Role of VEGF Signaling in Vascular Permeability and the Zebrafish Disease Model

The Tumor Angiogenesis and Vascular Biology Lab uses a zebrafish disease model to study vascular endothelial growth factor (VEGF) signaling in vascular permeability.

The zebrafish (Danio rerio) has emerged as a powerful model organism for the study of vertebrate vascular biology, being well-suited to both developmental and genetic analysis. Large-scale genetic screens have identified hundreds of mutant phenotypes, many of which resemble human clinical disorders.

Dr. Mukhopadhyay's lab employs tools such as CRISPR, TALEN, morpholinos and transgenesis to explore the VEGF-mediated molecular mechanisms and their roles in vascular permeability and related diseases.

Vascular permeability plays an integral role in the pathology of cardiovascular disease, stroke and cancer.
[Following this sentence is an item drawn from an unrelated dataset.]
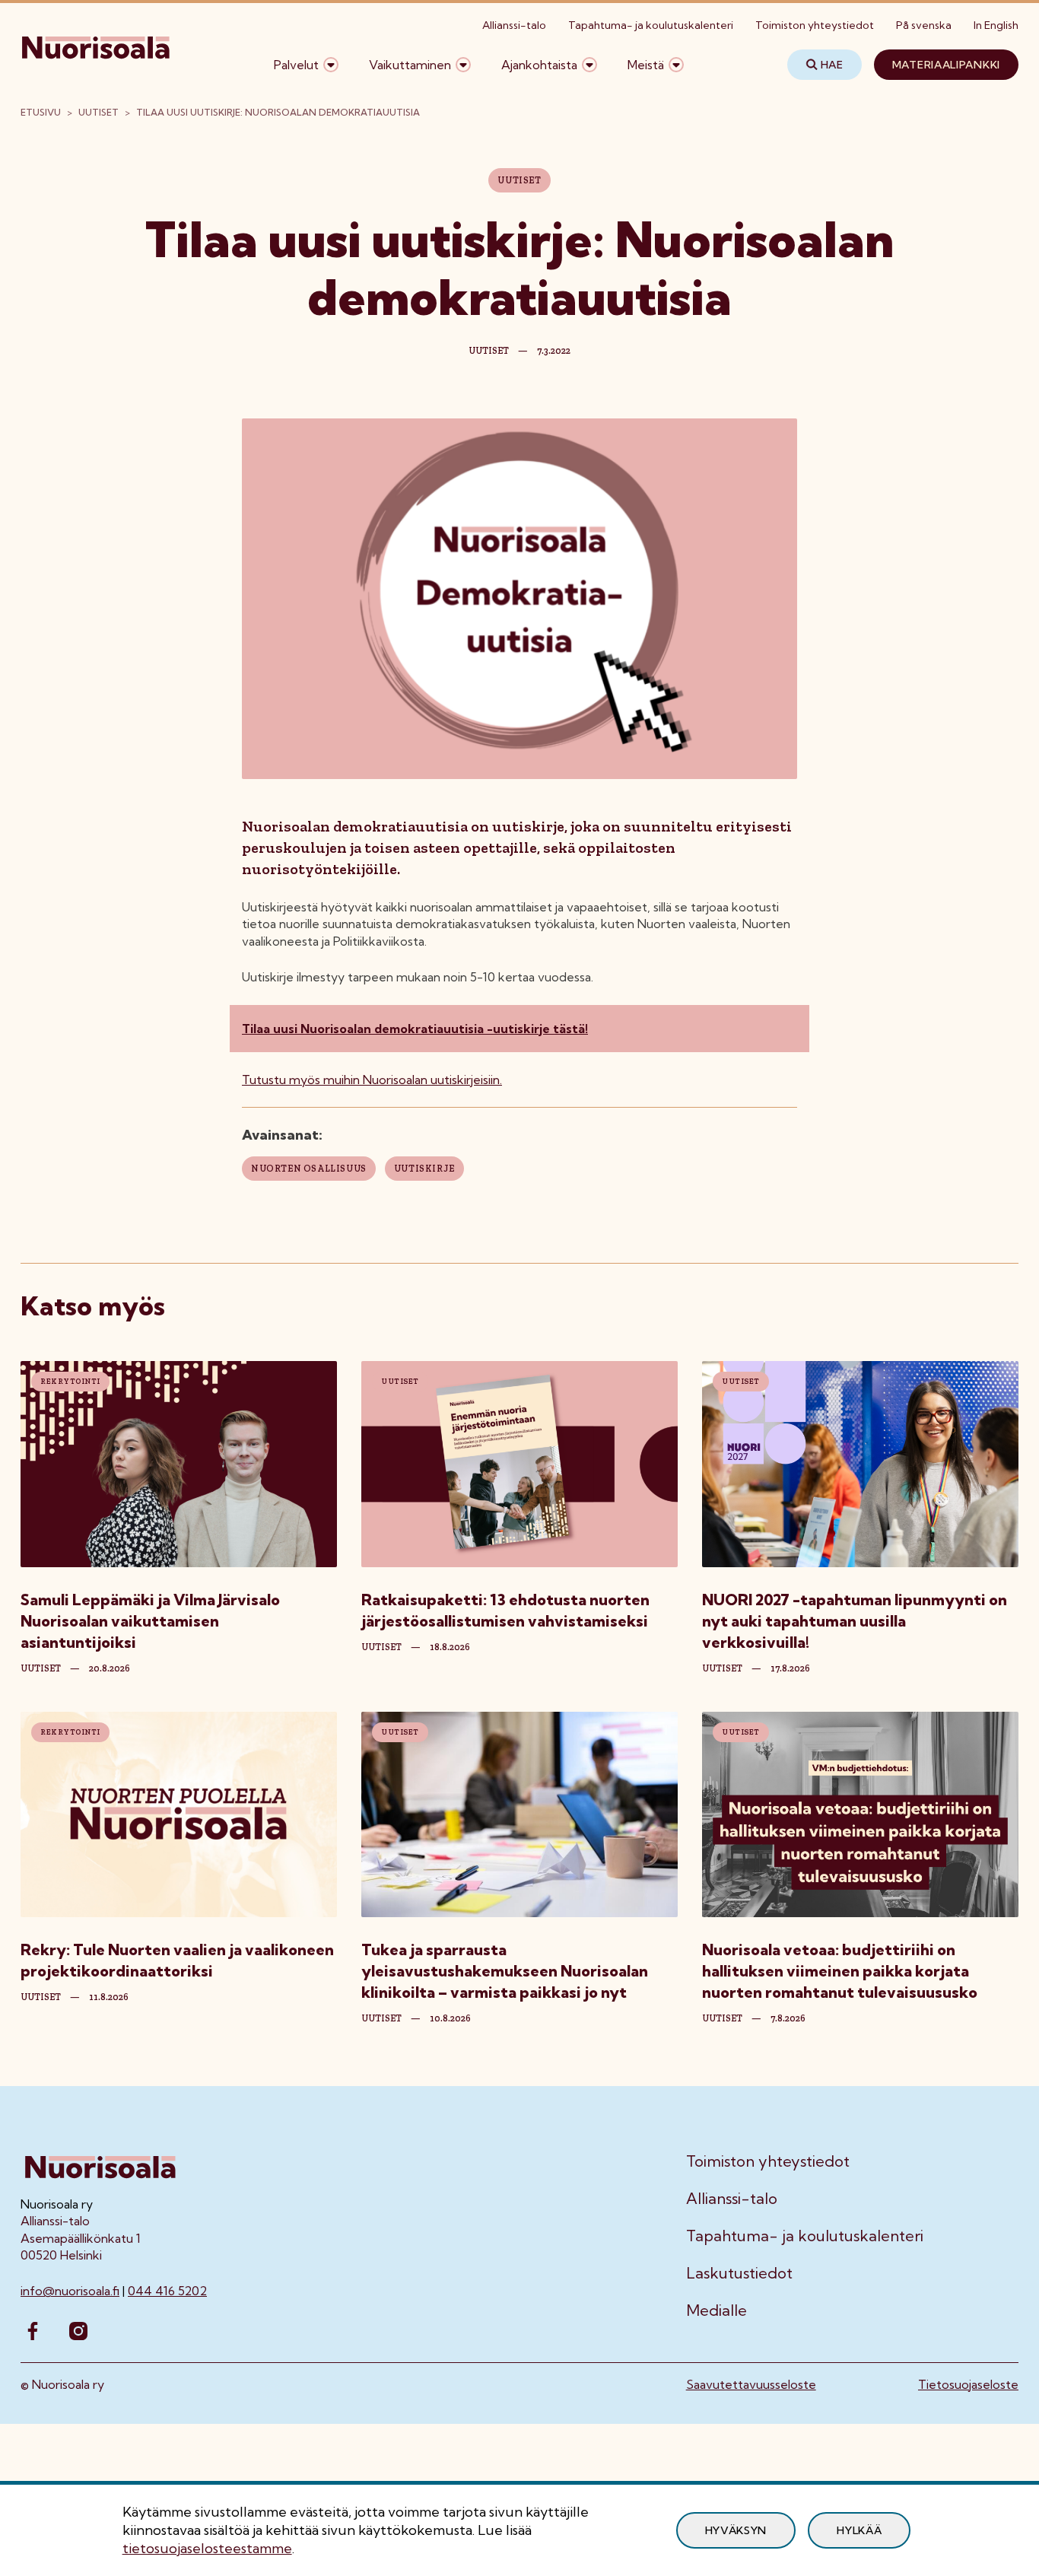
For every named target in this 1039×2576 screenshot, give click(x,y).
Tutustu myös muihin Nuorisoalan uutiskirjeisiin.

VEGF induces vascular permeability in ischemic diseases and cancer, leading to many pathophysiological consequences.

The molecular mechanisms by which VEGF acts to induce hyperpermeability are poorly understood, and there are no in vivo models that easily facilitate real-time, genetic studies of vascular permeability.
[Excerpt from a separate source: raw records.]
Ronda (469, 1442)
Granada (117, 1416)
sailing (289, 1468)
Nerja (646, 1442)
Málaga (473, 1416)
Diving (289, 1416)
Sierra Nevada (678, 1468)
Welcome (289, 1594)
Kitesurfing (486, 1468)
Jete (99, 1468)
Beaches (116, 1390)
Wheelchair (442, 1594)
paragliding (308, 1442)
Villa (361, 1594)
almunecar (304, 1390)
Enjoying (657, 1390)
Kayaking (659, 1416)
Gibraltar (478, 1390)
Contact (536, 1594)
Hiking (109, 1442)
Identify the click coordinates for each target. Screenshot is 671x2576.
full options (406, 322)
The Tumor Angiogenesis and Vascular Biology Lab developed a heat-inducible VEGF transgenic zebrafish model through which vascular permeability can be monitored in real time.

Using this approach with morpholino-mediated gene knock-down and knockout mice, the lab identified a novel role of phospholipase Cβ3 as a negative regulator of VEGF-mediated vascular permeability by regulating intracellular Ca2+ release.

The lab's results suggest an important effect of PLCβ3 on vascular permeability and provide a new model with which to identify genetic regulators of vascular permeability that are crucial to several disease processes.